- Born: March 9, 1935 Boppard am Rhein
- Education: University of Göttingen; University of Würzburg
- Known for: ecophysiology; lichenology
- Awards: Acharius Medal
- Scientific career
- Workplaces: University of Göttingen; University of Kiel
- Thesis: Heat, cold and desiccation resistance of ferns and their gametophytes. (Hitze-, Kälte und Austrocknungsresistenz von Farnen und ihren Gametophyten.) (1963)

= Ludger Kappen =

Ecophysiologist, botantist and lichenologist

Ludger Kappen is an ecophysiologist, botanist and lichenologist. He was director of the Botanic Institute and Botanical Garden at the University of Kiel, and chairman and director of the university's Polar Ecology Institute.

==Early life and education==
Kappen studied within the biological sciences at Freiburg and Göttingen, and was awarded a doctorate in 1963 for his work on the effects of environmental stress on ferns.

==Career==
Kappen's first academic post was at the Forest Botanical Institute of the University of Göttingen investigating cold tolerance in fir trees, grape vines, lichens and marine algae.
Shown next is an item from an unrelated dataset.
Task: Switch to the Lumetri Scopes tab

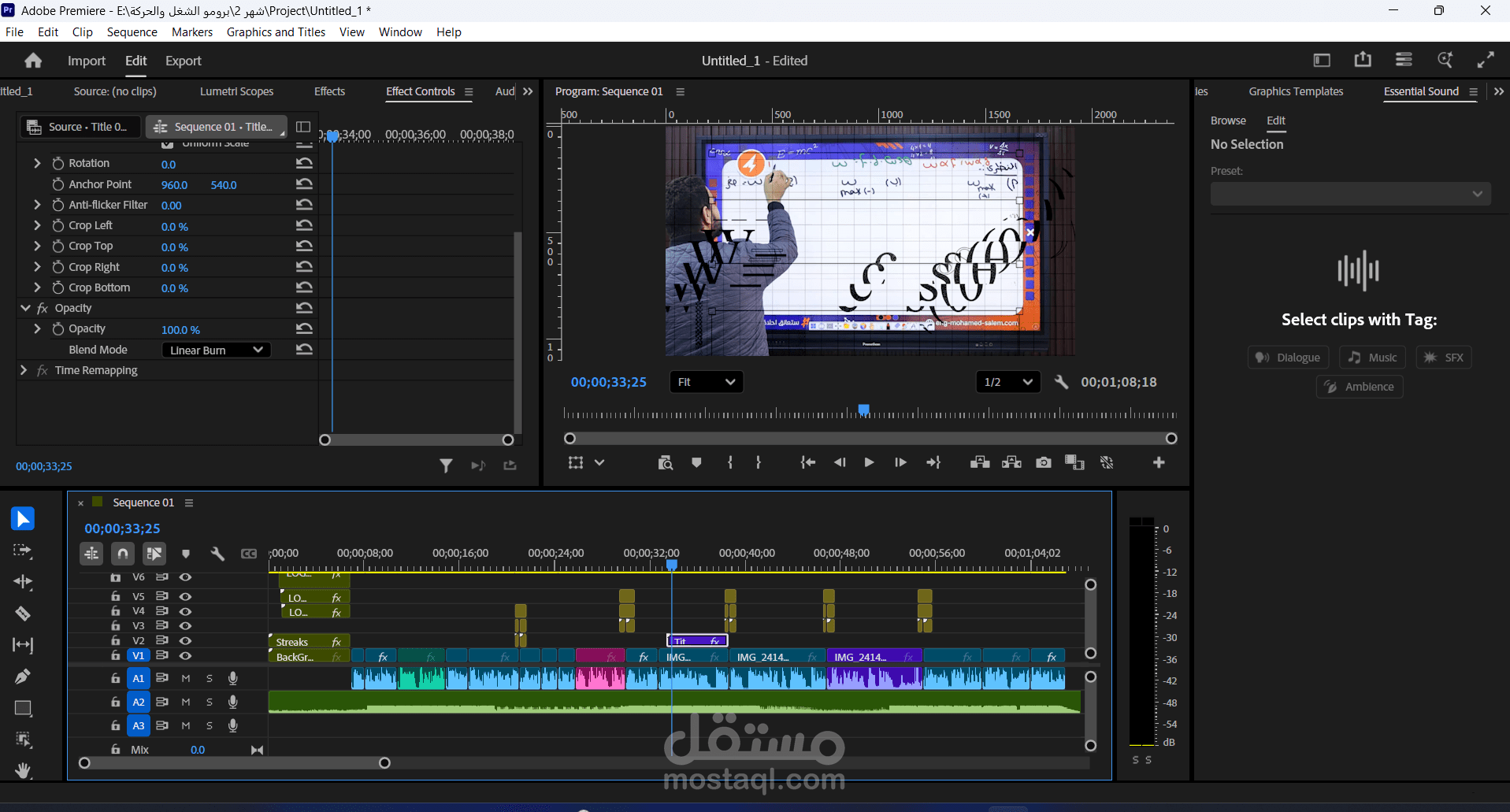Action: 236,91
In 1974 he gained his habilitation at University of Würzburg for his further research into the mechanisms of cold tolerance in plants. In 1981 he joined University of Kiel as the established professor of ecophysiology and director of the Botanic Institute, which included the university's botanical garden. In 1984 Kappen became the chair and director of the new Polar Ecology Institute at the university and in later years took on several other organisational roles. These included directing the Center for Ecosystem Research at the Bornhöveder lakes in Schleswig-Holstein from 1987. He retired in 2000 to become an emeritus professor at the university.
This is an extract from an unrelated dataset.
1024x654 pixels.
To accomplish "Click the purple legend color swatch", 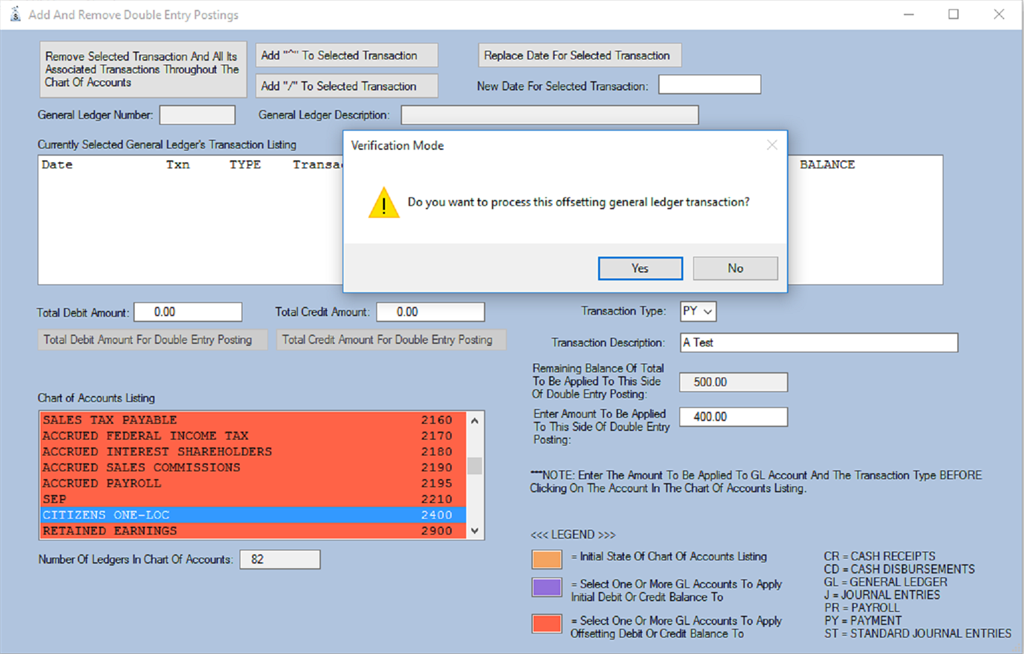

His research involved studying the effects of abiotic stress, especially cold, heat, drought and light on plants. He was particularly interested in the response of polar and tropical lichens to their habitats. His research took him to locations around the world including deserts, tropical rainforests and also seven expeditions to polar regions. During these visits he contributed to plant surveys and collected lichens as well as making ecophysiological observations. He also collected paleobotanical fossils and this collection is now in the Heimatverein Willershausen archives in Lower Saxony. He also studied aspects of photosynthesis in these stressful environments.

==Publications==
Kappen is the author, co-author or editor of over 210 books and scientific publications. These include:
- Kappen, L. (1973): Response to extreme environments. In: Ahmadjian, V, Hale, M.E. (eds.) The Lichens Chapter III,10, p. 311 - 380.
- Kappen, L. (1985): Vegetation and ecology of ice-free areas of Northern Victoria Land, Antarctica. 1 The lichen vegetation of Birthday Ridge and an inland mountain. Polar Biology 4: 213 - 225.
- Kappen, L. (1988): Ecophysiological relationships in different climatic regions. In: Galun, M. (ed.), CRC Handbook of Lichenology Vol.2 p. 37 - 100. CRC Press, Boca Raton
- Kappen, L. (1993): Lichens in the Antarctic region. In: Friedmann, E.I. (ed.) Antarctic Microbiology p. 433 - 490. Wiley-Liss Inc., New York
- Sancho, L.G., Schulz, F., Schroeter, B., Kappen, L. (1999) Bryophyte and lichen flora of South Bay (Livingston Island: South Shetland Islands, Antarctica). Nova Hedwigia 68: 301-337
- Ludger Kappen, Fernando Valladares (2007) Opportunistic Growth and Desiccation Tolerance: The Ecological Success of Poikilohydrous Autotrophs in Functional Plant Ecology, second edition

==Honours and awards==
In 1999 the Kappen Cliffs in the south edge of Kar Plateau on Scott Coast, Victoria Land, Antarctica were named after him by the New Zealand Geographic Board. In 2000 a festschrift was held for his retirement on the subject of the biology of lichens and mosses. In 2004 he was awarded the Acharius Medal by the International Association for Lichenology in recognition of his lifetime's work.